Final answer:
The relative population of two states in a He-Ne laser can be calculated using the equation P(1) / P(0) = e^(-ΔE / kT), where ΔE is the energy difference between the states and T is the temperature. However, the specific values needed to determine the ratio are not provided in the question.
Step-by-step explanation:
The relative population of two states in a He-Ne laser can be determined by comparing the probabilities of the energy states involved. In this case, the energy states being compared are n = 1 and n = 0.

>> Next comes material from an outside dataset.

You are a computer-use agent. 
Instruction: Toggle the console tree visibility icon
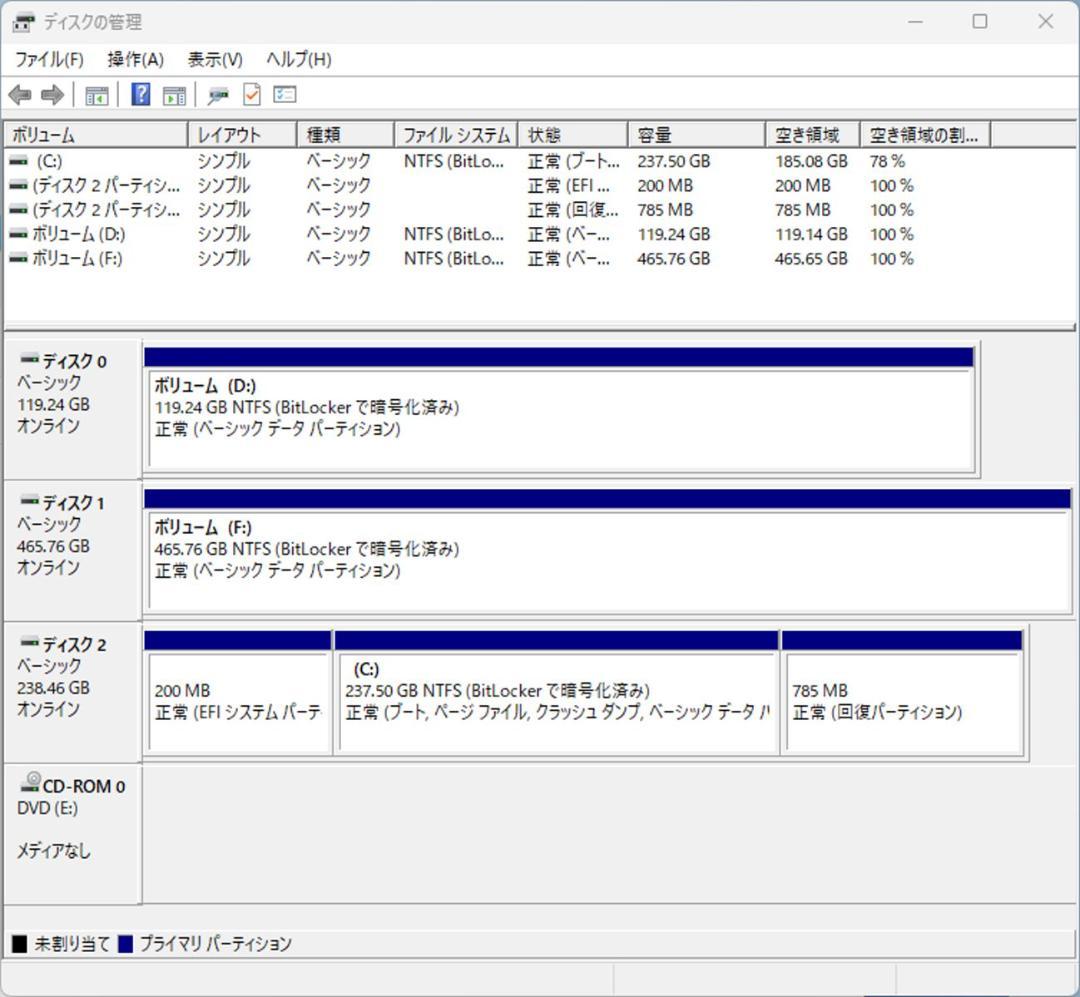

The ratio of the probabilities of these states can be calculated using the equation P(1) / P(0) = e^(-ΔE / kT), where ΔE is the energy difference between the two states, k is Boltzmann's constant, and T is the temperature. However, the specific values of ΔE and T are not provided in the question, so it is not possible to determine the exact relative population ratio.
The relative population of two states in a He-Ne laser, producing light with a wavelength of 632.8 nm, depends on the energy difference between these states.
Using the Boltzmann distribution formula, which involves factors like the Planck constant, speed of light, and temperature (assumed as 300 K), the ratio of populations can be calculated. The exact value will depend on the specific higher energy level chosen for comparison.
Comparing the result to the given options (A, B, C, D), the closest ratio indicates the relative population relationship, providing insights into the quantum mechanics governing the laser's operation.